By Paul Townsend and Dan Jeffery – Crowd Dynamics International.
A mass gathering is a coming together of people for some reason – maybe a concert, sports event or protest.
However, the mass of people that attend, whether they are called visitors, spectators, protestors or any other name are, to a crowd modeller at least, just a new type of crowd that can be understood.
To most people, crowds appear unpredictable. The people in the crowd appear mindless and seem to be carried along within the crowd, so how can we predict what people are going to do? The answer to this question is complicated, but is being revealed through the work in the LETSCROWD project.
How can we plan for the safety of crowds?
Before a mass gathering, it is imperative that crowds who will attend are understood in their movement patterns, likely behaviours. This means forecasting the number of attendees, how they arrive, how to process them and manage them throughout the mass gathering and how to allow them to leave; not to mention how to manage emergency situations. This complicated process is helped in many situations by crowd modelling.
It is the responsibility of the organiser to carry out this planning, but Law Enforcement Agencies (LEAs) need to assess this information, test their own contingency planning, or even organise parts themselves, when the mass gathering has no particular responsible organiser.
What can the LETSCROWD models do?
LETSCROWD plan to help this planning process with an advanced crowd modelling toolkit (called the ‘Crowd Modelling and Planning Tool’, that can assess everything from the capacity of an area, to evacuation scenarios, to predicting crowd behaviour in reaction to a suspected bomb, or in reaction to LEA tactics (like police dogs, communication procedures or simply testing moving crowds away from a danger are).
Can we simulate crowd behaviour during a live event?
These simulations will be able to help in training LEA staff (decision makers and frontline) by recreating potential scenarios at a mass gathering, but also during operations. A real-time approach to crowd modelling is being trialled where LEAs can assess a situation, quickly trial the proposed response and get feedback on the consequences before implementing it. This has been shown to be possible for evacuation scenarios, and the possibility of the other features used by LEAs during their operations is going to be demonstrated and tested live.

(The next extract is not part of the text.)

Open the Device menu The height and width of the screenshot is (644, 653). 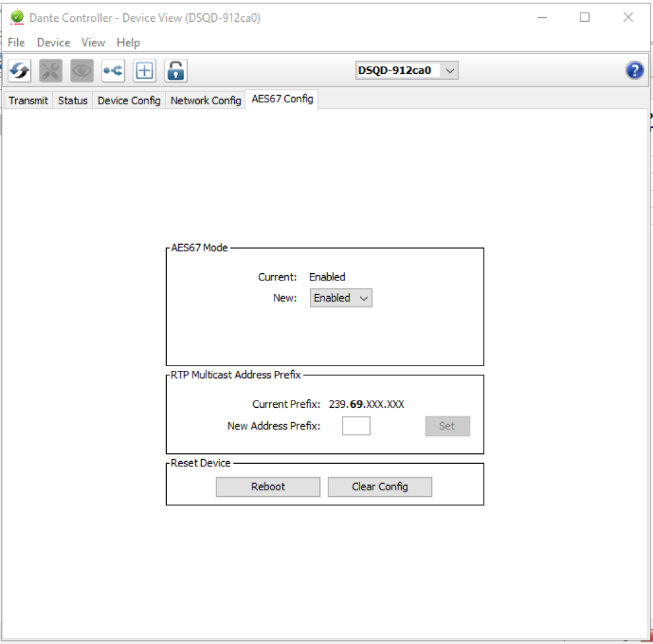(x=53, y=42)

What are the models/simulations made up of?
The crowd models use a combination of modelling scales from macroscopic, mesoscopic and microscopic agent based models to capture the requisite behaviour across different areas. For example, use simpler macro models to forecast crowd movements during evacuation over the entire mass gathering for multiple scenarios, and use detailed microscopic models (individual people who make their own choices in the model) to determine the effect of a particular crowd management/control strategy on the crowd itself. For example: What is the resulting crowd density?; How many staff are required to be effective?; Is the proposed communication effective?
With a basis on the FP7 funded project eVACUATE (www.evacuate.eu) , the real-time aspect of the model is extremely fast at computing crowd movement over many different possible routes. The detailed model is based on the social force approach for movement, but with a behavioural component that allows modelling of behavioural reactions to objects, staff, communication with the crowd etc. The models are all visualised in 3d for ease of understanding, and more work is being done on summary outputs that are easy to understand.
How can the predictions be trusted?
A validation process for the models is in place, many basics of the models have already been validated such as the movement of people by comparing against other commercial simulations, data sets and observed phenomenon. The behavioural implementation will be validated alongside the 7 LEAs within the project. They are helping to calibrate them using their knowledge of crowd behaviours and they will use the tools during the proposed practical demonstrations to provide feedback for incorporation. This user driven human factors approach should overcome any issues due to trust.